• [Aim of the exercise] Print exactly the lines below between the line holding "The image size is (755, 1000)." and the line holding "At what coordinates", inclusive, and nothing more.

• [Stored data]
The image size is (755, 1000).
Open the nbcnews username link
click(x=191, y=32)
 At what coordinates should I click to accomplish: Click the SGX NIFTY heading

--

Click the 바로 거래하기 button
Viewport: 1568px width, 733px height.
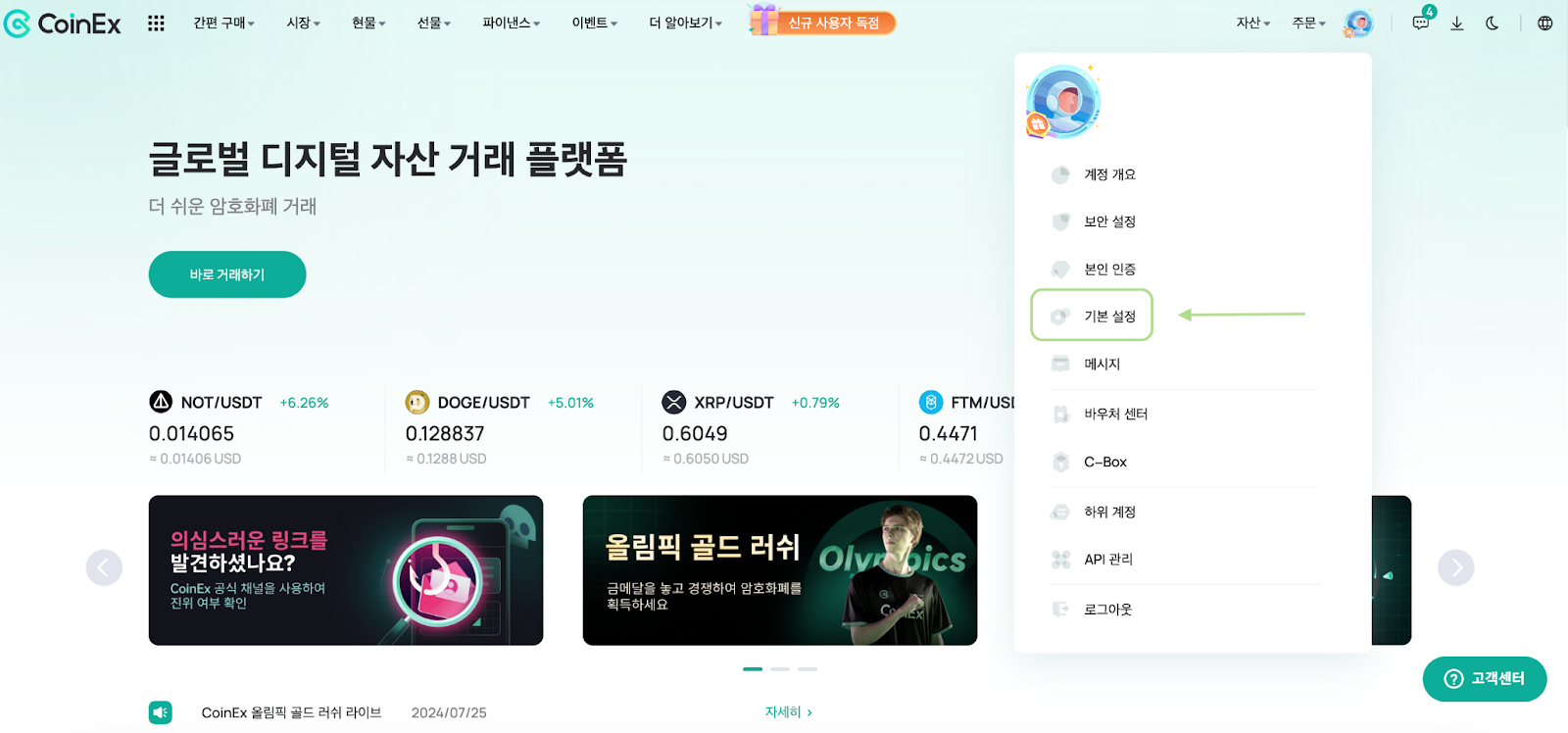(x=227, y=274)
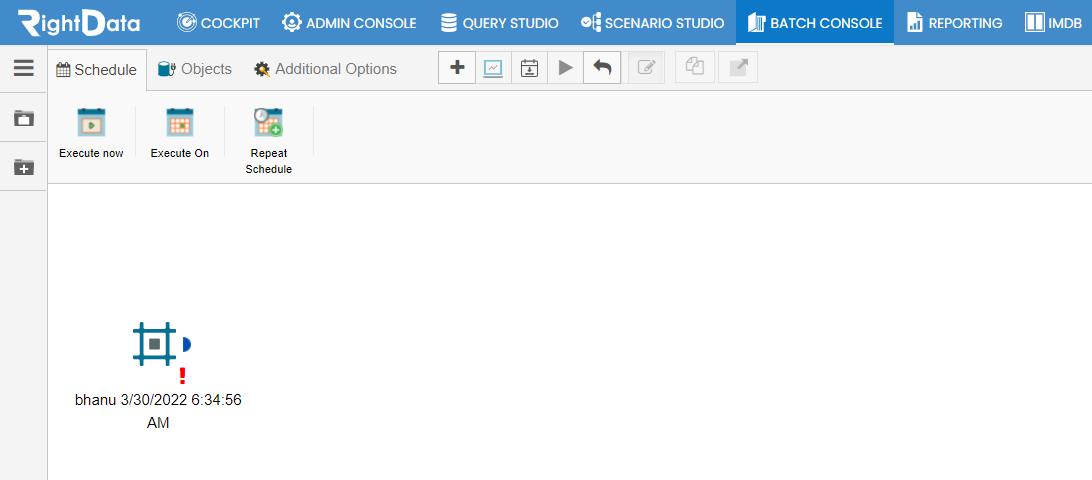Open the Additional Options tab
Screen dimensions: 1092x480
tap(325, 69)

• [Result]
The image size is (755, 1000).
Open the nbcnews username link
click(x=191, y=32)
 At what coordinates should I click to accomplish: Click the SGX NIFTY heading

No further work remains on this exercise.